## Data for the task:
--------------------------------------------------

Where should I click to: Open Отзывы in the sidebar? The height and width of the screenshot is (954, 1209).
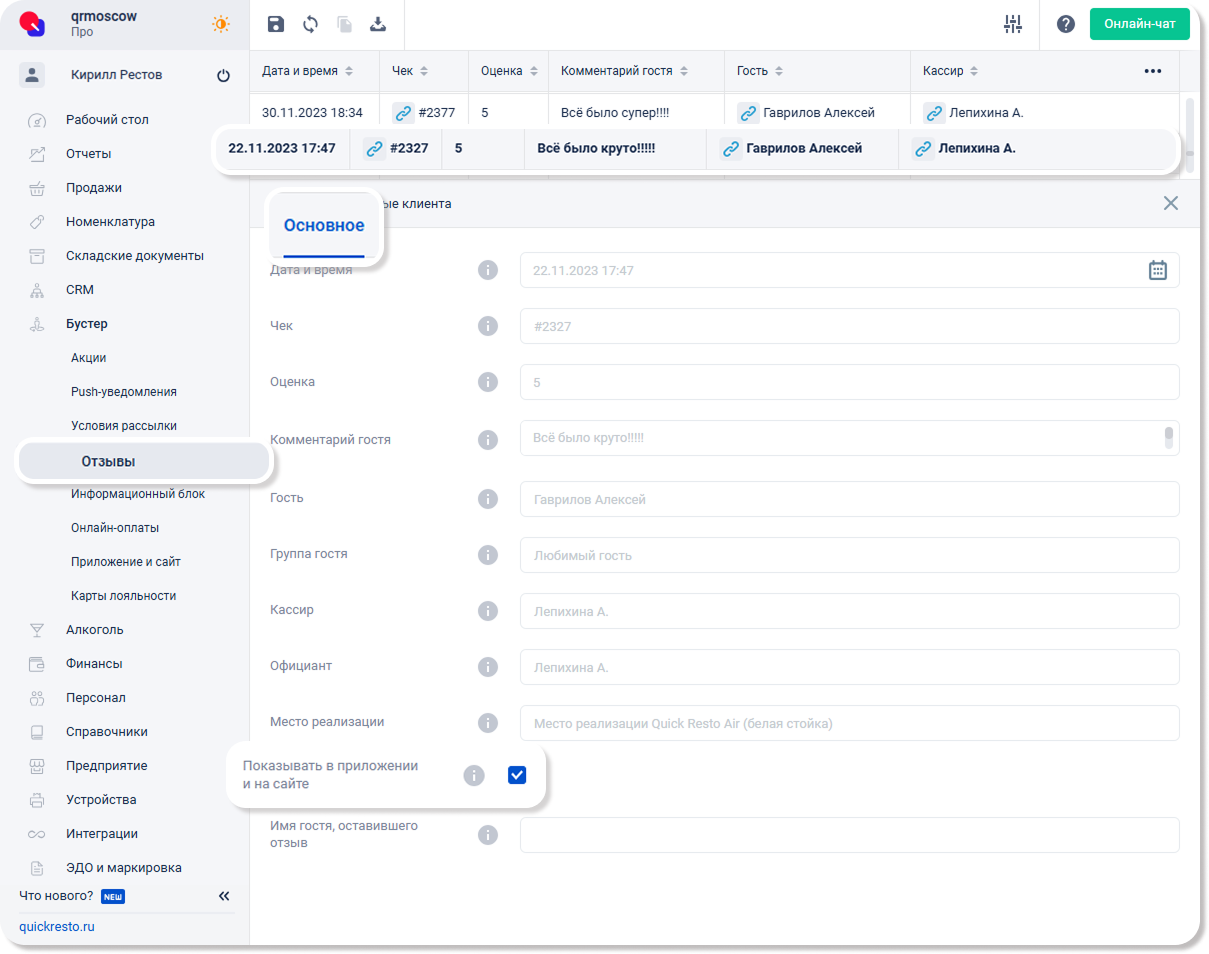pyautogui.click(x=108, y=462)
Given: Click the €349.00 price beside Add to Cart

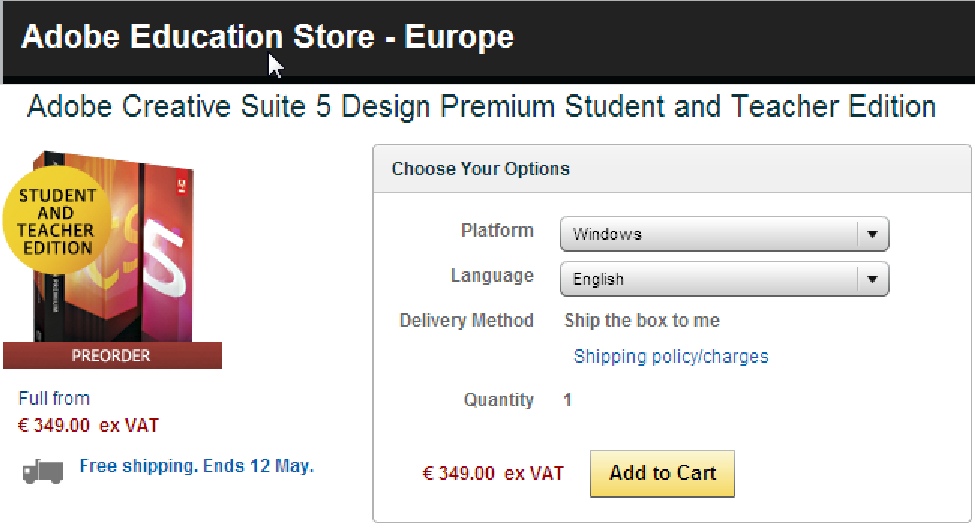Looking at the screenshot, I should (493, 473).
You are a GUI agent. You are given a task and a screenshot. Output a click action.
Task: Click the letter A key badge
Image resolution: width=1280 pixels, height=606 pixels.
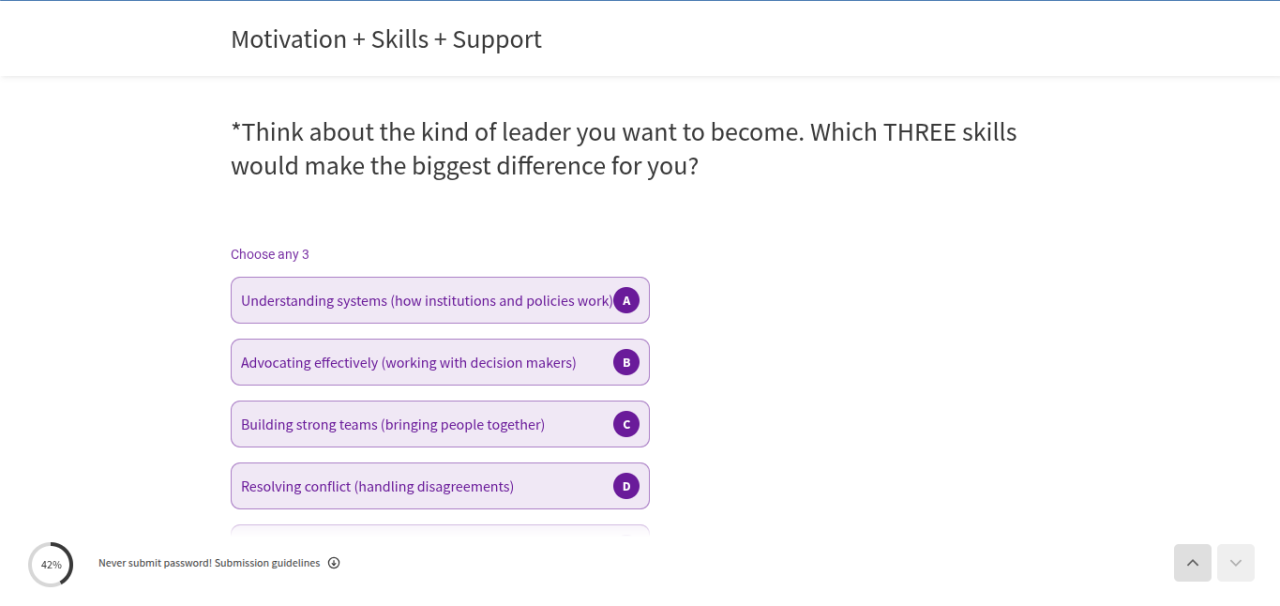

--------------------------------------------------

## Work to complete:
All entries above are to be reproduced exactly, with no pictures.

## Exercise answer:
Where should I click to: Open Отзывы in the sidebar? The height and width of the screenshot is (954, 1209).
pyautogui.click(x=108, y=462)
Given: Click the €349.00 price beside Add to Cart

Looking at the screenshot, I should (493, 473).
You are a GUI agent. You are given a task and a screenshot. Output a click action.
Task: Click the letter A key badge
Image resolution: width=1280 pixels, height=606 pixels.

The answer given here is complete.